• _Exercise_
Print the part of the profile of Dr. Hildrus Poindexter that opens with the words containing "In 1924, he" and closes with "to Poindexter History.", keeping every word and punctuation mark unchanged.

Dr. Hildrus Poindexter is the first African American to receive both an M.D., which he earned at Harvard University in 1929, and a Ph.D., which he earned in bacteriology at Columbia University in 1932.
In 1924, he furthered his education at the Black Lincoln University where he received his bachelor’s degree. He continued at Dartmouth College where he accessed his pre-medical education before proceeding to Harvard. This gave him the leverage to be appointed as the head of the Medical College at Howard University in 1934, according to Poindexter History.
Being an avid learner, Poindexter returned to Columbia University after completing his Ph.D. to acquire a master’s degree in public health in 1937. He was born on May 10, 1901, in Memphis, Tennessee. He was the sixth child out of 11 children his parents gave birth to.
Poindexter had always been a curious child. When he was 12 years old, he noticed he was unwell with cancer but he was uncertain what disease he was suffering from. Though his parents were financially handicapped, it did not stop him from finding ways and means to raise funds to understand his medical condition. He paid a physician to run tests on him to understand what disease he was battling. When that was established, through treatment and continuous tests, doctors were able to cure his right leg which was cancerous.
In his autobiography, “My World of Reality in 1973”, he spoke about his challenges growing up as someone from a poor background, how he strenuously worked in coal mines to pay for his education and how white female patients refused to allow him to treat them because of the color of his skin.
According to the Harvard University website, Poindexter was denied a job at a U.S. laboratory in the Philippines because of his race. His passion for community health compelled him to take up courses in epidemiology through an initiative he carried out at Bullock County.
He was behind epidemiology surveys in minority communities that led to the discovery of syphilis and malnutrition among African Americans in the rural South. He dedicated a substantial part of his medical profession to improving the lives of these minority groupings at schools and religious organizations.
At the time of studying epidemiology, Poindexter was a bacteriologist, but, he practiced in this new field to gain international recognition. He was acknowledged by the U.S. government for helping bring down the number of malaria cases in the Solomon Islands by over 86 percent in three months during World War II. He also carried out research that enabled health authorities to treat American soldiers for a disease that was caused by tiny worms that entered their bloodstream.
He was made the director of the Mission to Liberia to help the West African nation to bring down infectious diseases and help plan sanitation reduction programs for them. Poindexter’s name during the 1940s and 1950s became a reference point for anyone conducting research into malaria and other tropical diseases.
He died on April 21, 1987, in Clinton, Maryland.

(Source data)
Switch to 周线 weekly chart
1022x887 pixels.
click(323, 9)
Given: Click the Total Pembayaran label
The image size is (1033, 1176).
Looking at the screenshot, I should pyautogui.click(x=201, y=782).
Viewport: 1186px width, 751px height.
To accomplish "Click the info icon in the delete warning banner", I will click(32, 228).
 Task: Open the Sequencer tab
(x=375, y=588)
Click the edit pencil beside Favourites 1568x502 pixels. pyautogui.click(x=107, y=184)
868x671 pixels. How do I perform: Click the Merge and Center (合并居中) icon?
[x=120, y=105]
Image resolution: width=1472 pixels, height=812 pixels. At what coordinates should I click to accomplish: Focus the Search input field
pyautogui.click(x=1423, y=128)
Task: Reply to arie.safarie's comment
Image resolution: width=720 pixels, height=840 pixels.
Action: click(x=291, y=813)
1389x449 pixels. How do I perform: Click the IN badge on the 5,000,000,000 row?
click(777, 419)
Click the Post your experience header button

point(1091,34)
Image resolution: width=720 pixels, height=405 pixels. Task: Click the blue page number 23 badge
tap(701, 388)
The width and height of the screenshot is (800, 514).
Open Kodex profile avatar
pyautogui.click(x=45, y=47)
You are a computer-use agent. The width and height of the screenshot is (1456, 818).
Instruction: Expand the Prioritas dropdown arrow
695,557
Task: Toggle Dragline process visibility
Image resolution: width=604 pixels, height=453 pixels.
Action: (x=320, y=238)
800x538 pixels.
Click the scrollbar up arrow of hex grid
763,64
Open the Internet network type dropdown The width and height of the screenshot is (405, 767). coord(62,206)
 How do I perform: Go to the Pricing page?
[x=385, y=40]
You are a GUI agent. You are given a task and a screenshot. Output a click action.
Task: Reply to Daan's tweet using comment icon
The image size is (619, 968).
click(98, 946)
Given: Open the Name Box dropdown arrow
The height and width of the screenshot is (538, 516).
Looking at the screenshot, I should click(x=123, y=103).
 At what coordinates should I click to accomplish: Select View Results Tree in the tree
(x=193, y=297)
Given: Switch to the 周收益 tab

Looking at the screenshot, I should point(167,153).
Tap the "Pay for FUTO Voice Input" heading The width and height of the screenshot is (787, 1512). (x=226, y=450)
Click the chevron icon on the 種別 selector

• _Task solution_
In 1924, he furthered his education at the Black Lincoln University where he received his bachelor’s degree. He continued at Dartmouth College where he accessed his pre-medical education before proceeding to Harvard. This gave him the leverage to be appointed as the head of the Medical College at Howard University in 1934, according to Poindexter History.